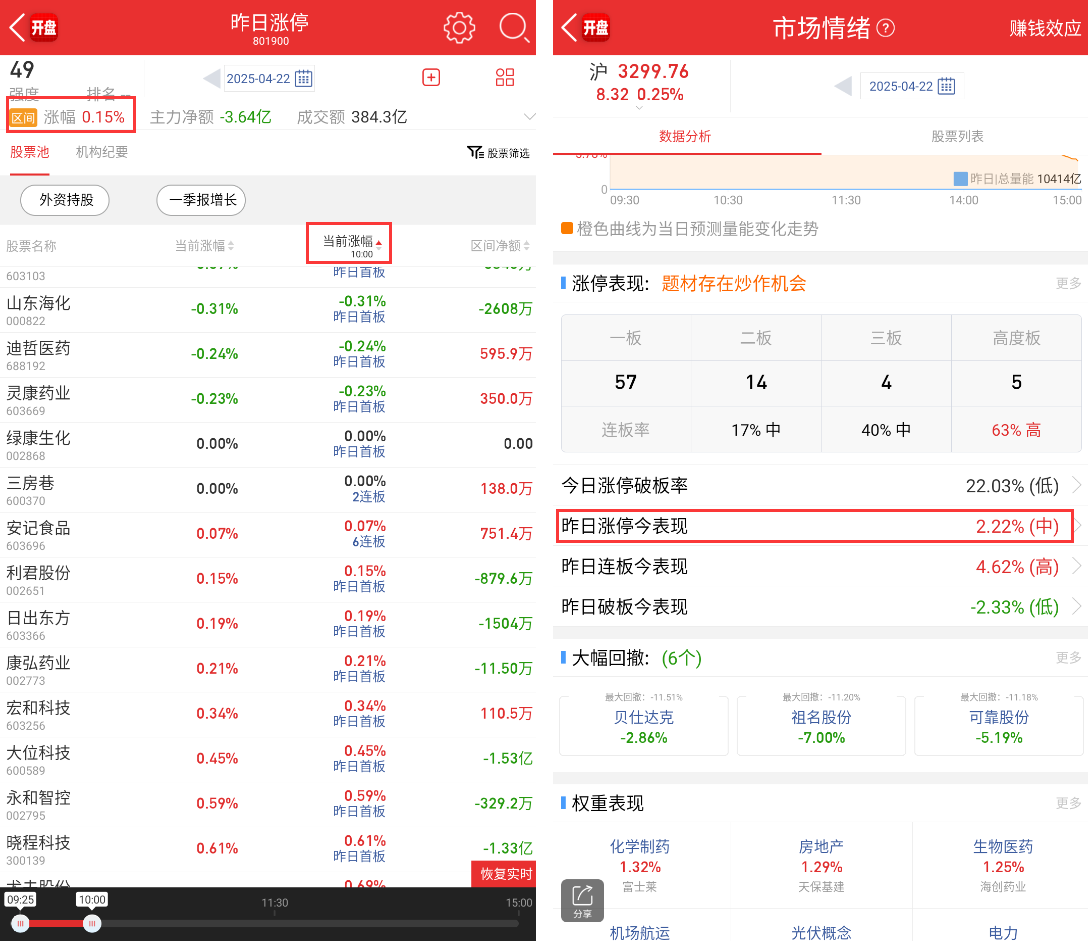Click the red plus add icon
This screenshot has width=1088, height=941.
pyautogui.click(x=431, y=78)
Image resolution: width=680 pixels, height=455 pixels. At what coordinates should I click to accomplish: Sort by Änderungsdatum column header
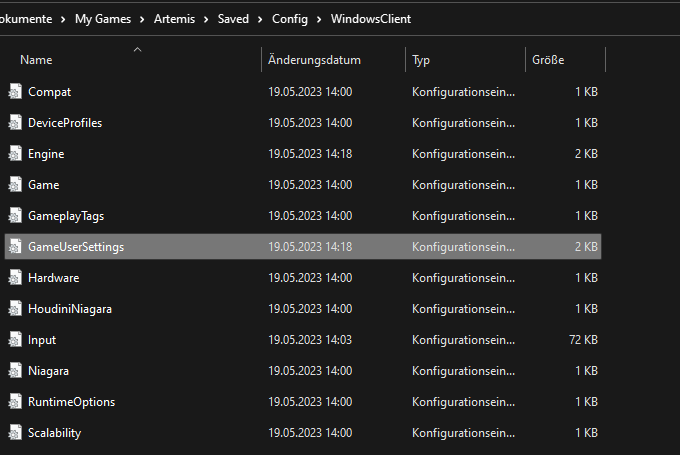click(314, 60)
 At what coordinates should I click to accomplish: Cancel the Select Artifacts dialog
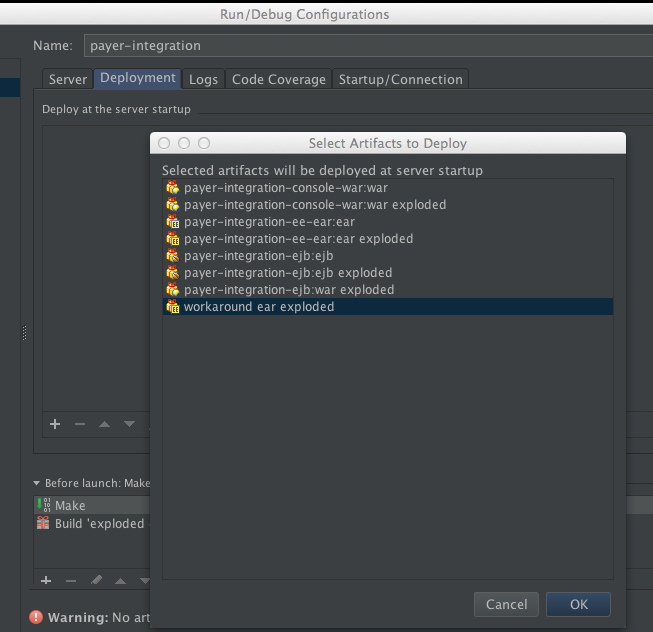click(506, 604)
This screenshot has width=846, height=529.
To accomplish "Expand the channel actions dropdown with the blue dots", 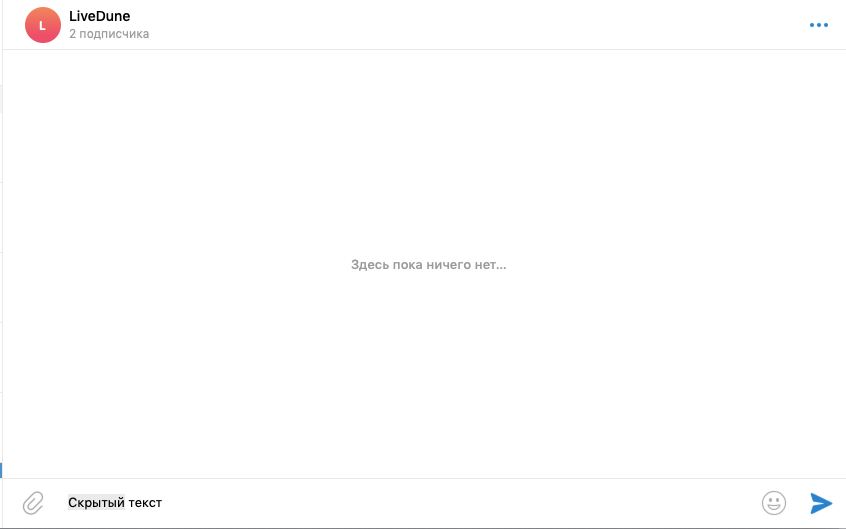I will [x=818, y=25].
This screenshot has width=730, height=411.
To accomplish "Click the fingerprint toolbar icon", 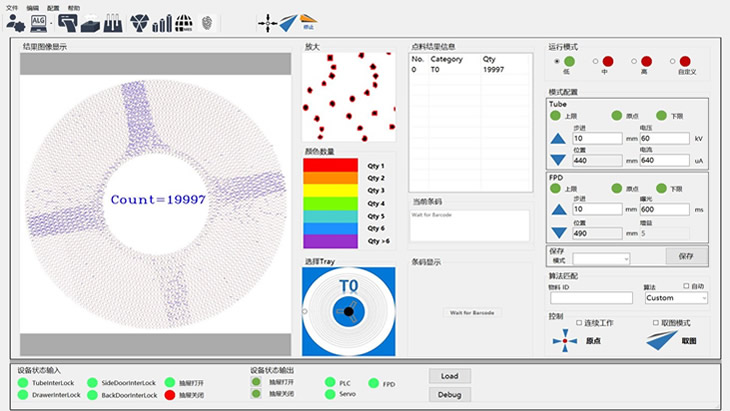I will (x=207, y=23).
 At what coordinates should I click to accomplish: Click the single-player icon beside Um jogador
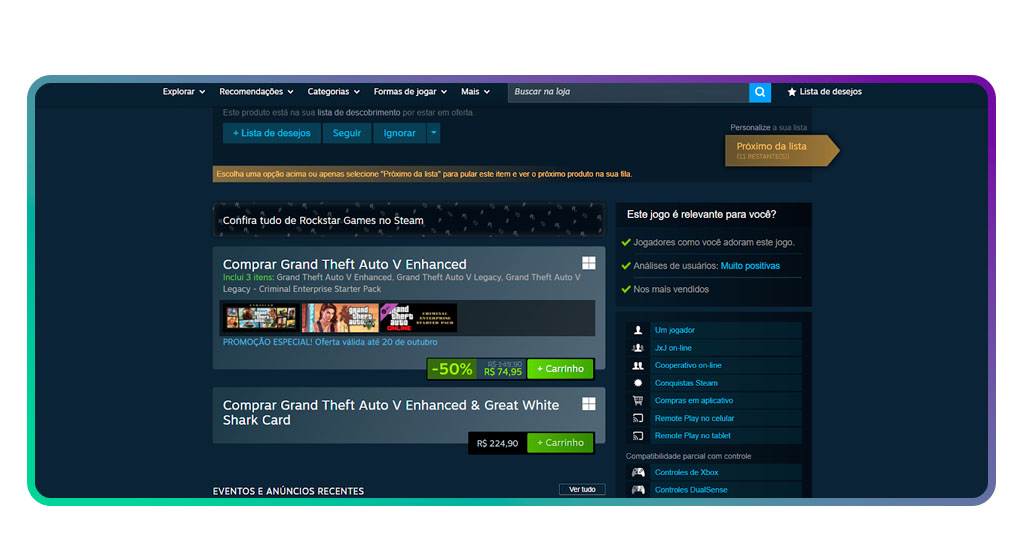(638, 330)
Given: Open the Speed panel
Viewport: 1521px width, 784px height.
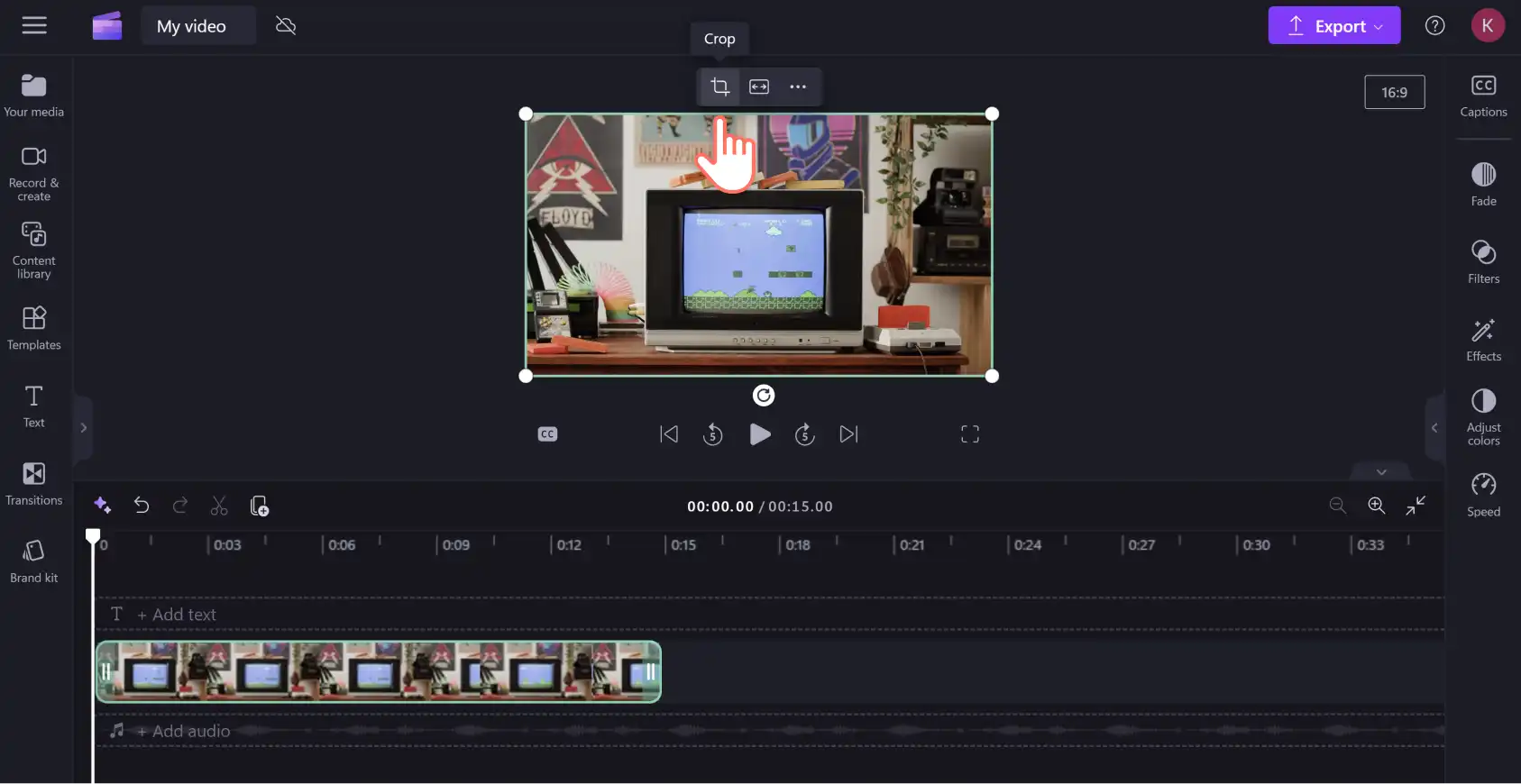Looking at the screenshot, I should click(1483, 495).
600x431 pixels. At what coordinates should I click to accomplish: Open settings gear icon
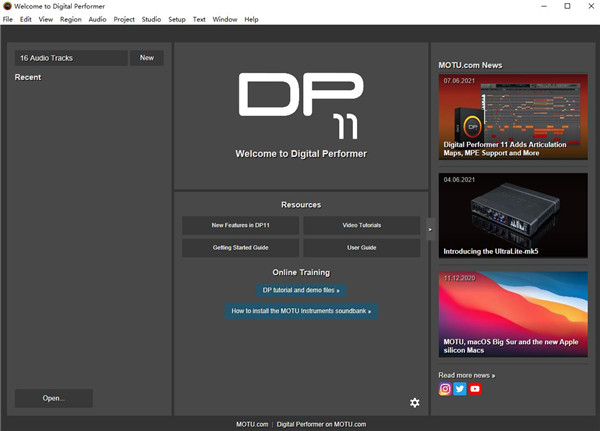click(x=415, y=402)
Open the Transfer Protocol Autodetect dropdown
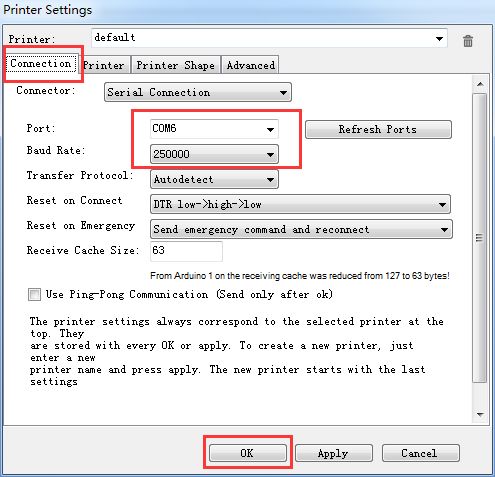 (214, 179)
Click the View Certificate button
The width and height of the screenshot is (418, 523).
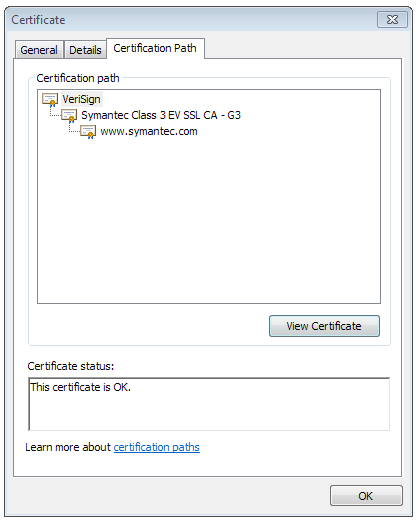(x=324, y=326)
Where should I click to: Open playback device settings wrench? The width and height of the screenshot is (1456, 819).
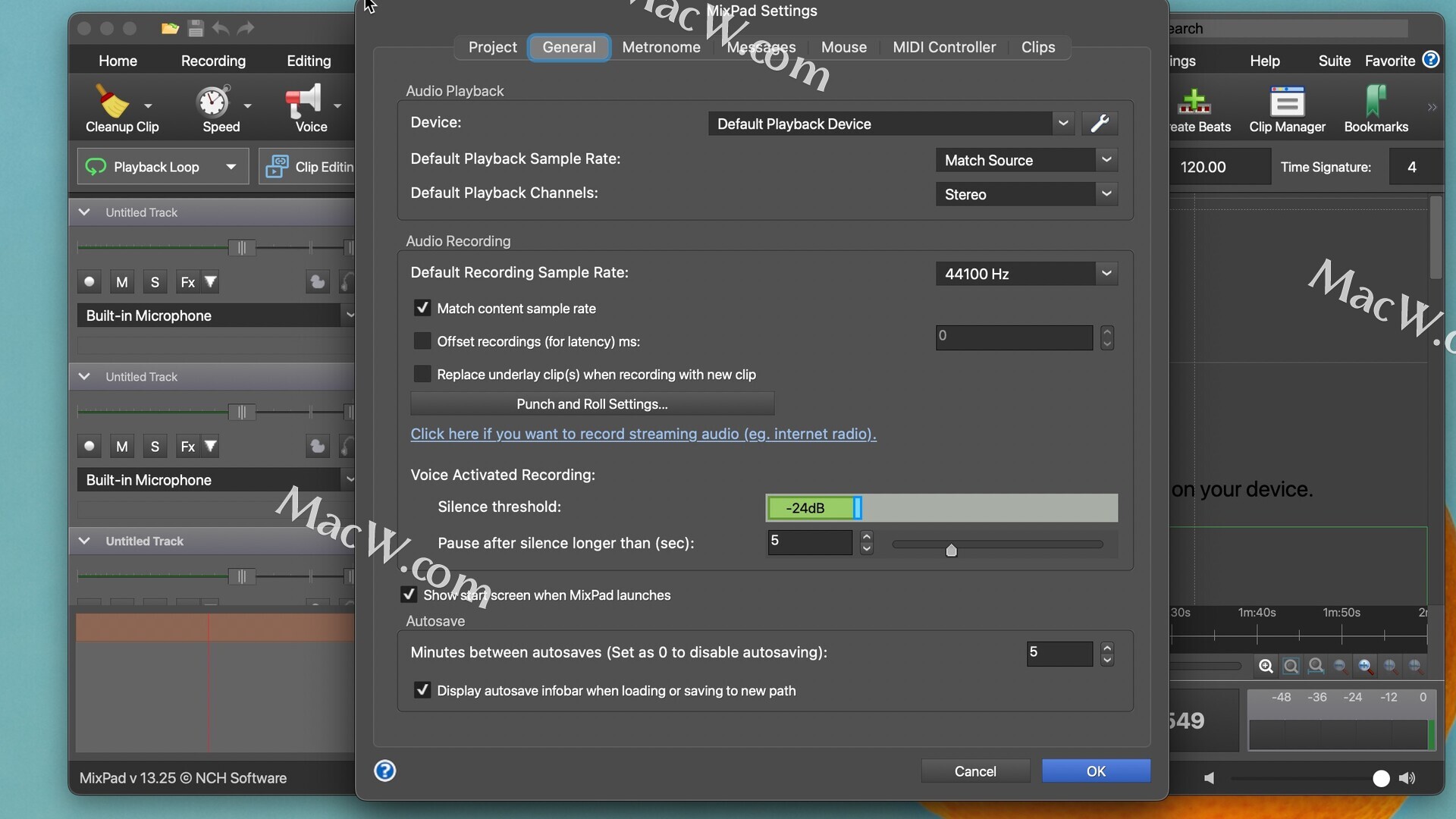click(1100, 124)
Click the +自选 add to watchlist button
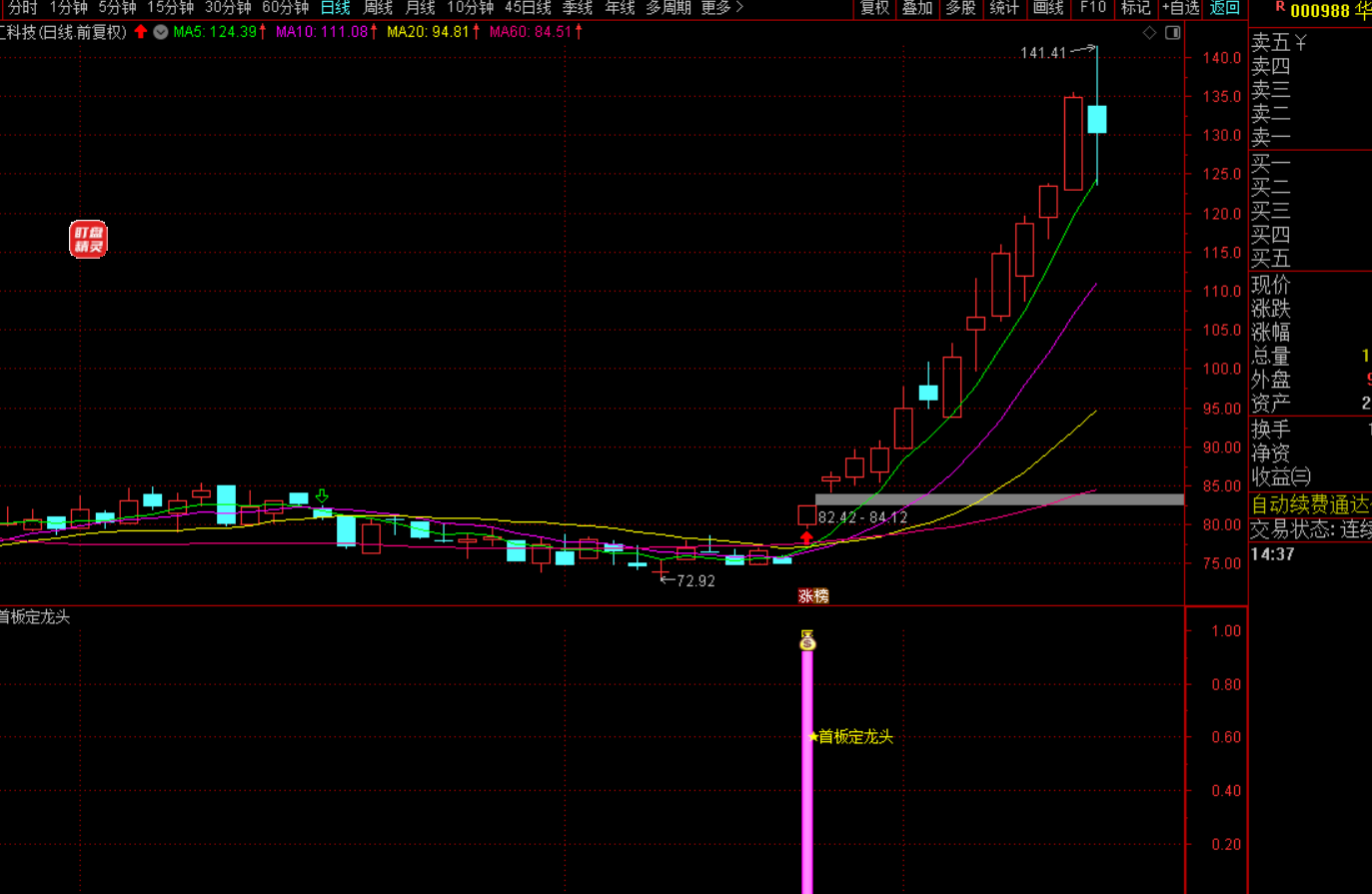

▬▬▬▬▬▬▬▬▬▬

» Task requirements
Copy the listing word for word from the line containing "Given: Open the Speed panel" through the line containing "click(x=415, y=402)", including both of those lines. Leave out the pictures.

» Solution to this task
Given: Open the Speed panel
Viewport: 1521px width, 784px height.
Looking at the screenshot, I should click(1483, 495).
600x431 pixels. At what coordinates should I click to accomplish: Open settings gear icon
click(x=415, y=402)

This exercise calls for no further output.